* [WORK TASK]
With the pictures removed, the data below must be transcribed in full and exactly.

..........

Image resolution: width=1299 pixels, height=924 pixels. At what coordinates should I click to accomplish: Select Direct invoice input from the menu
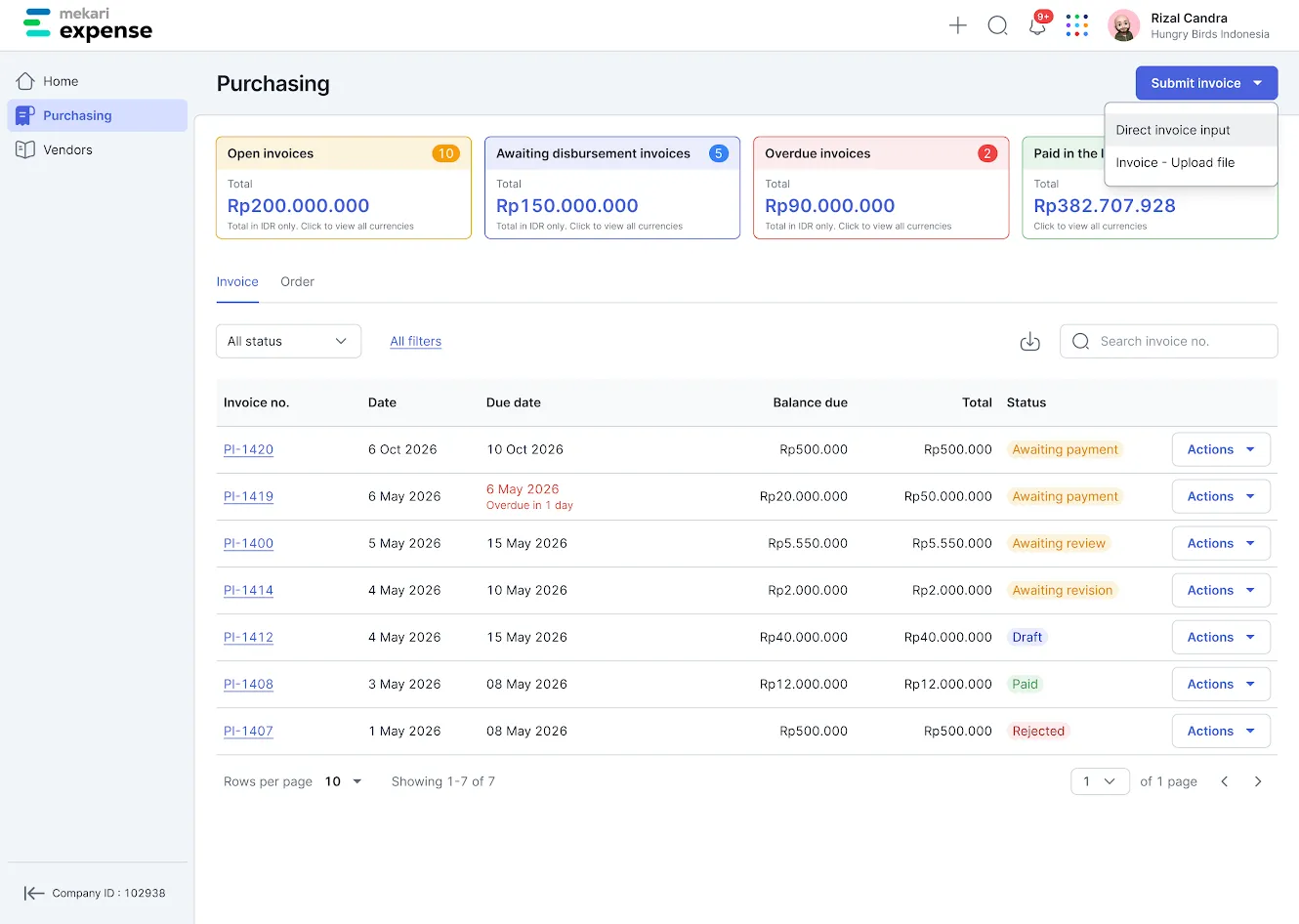pyautogui.click(x=1171, y=129)
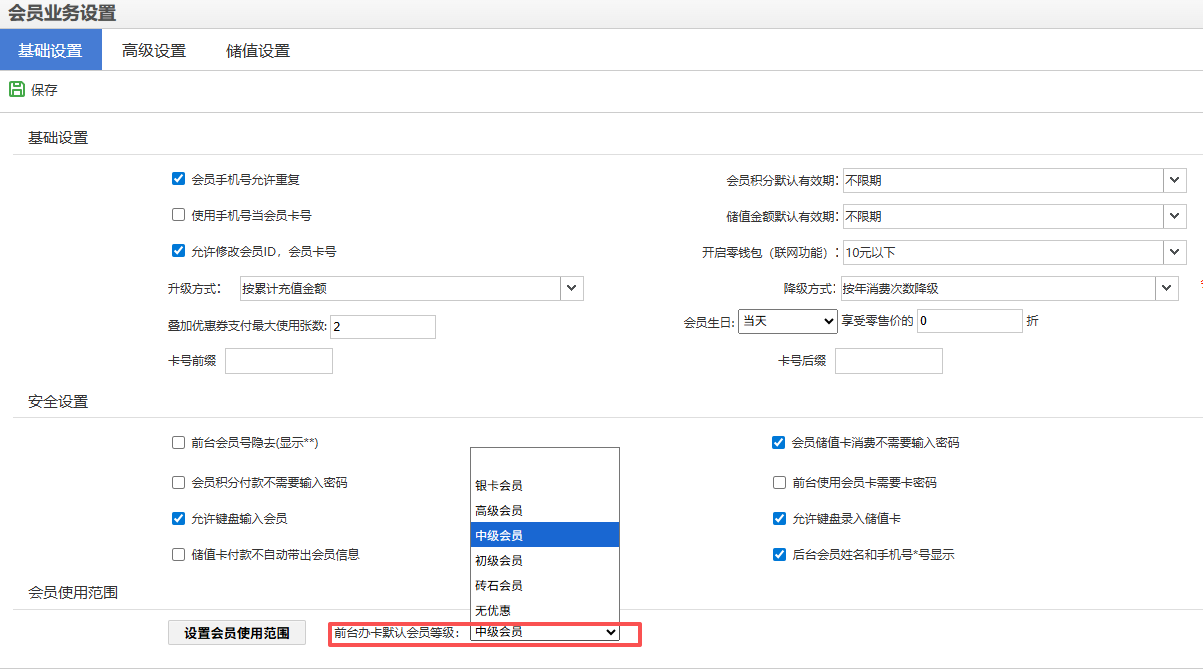Pick 无优惠 option in the list
Viewport: 1203px width, 670px height.
pos(494,610)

..........

* [ANSWER SPACE]
Image resolution: width=1299 pixels, height=924 pixels. At what coordinates should I click to accomplish: Select Direct invoice input from the menu
pyautogui.click(x=1171, y=129)
Pick 无优惠 option in the list
Viewport: 1203px width, 670px height.
pos(494,610)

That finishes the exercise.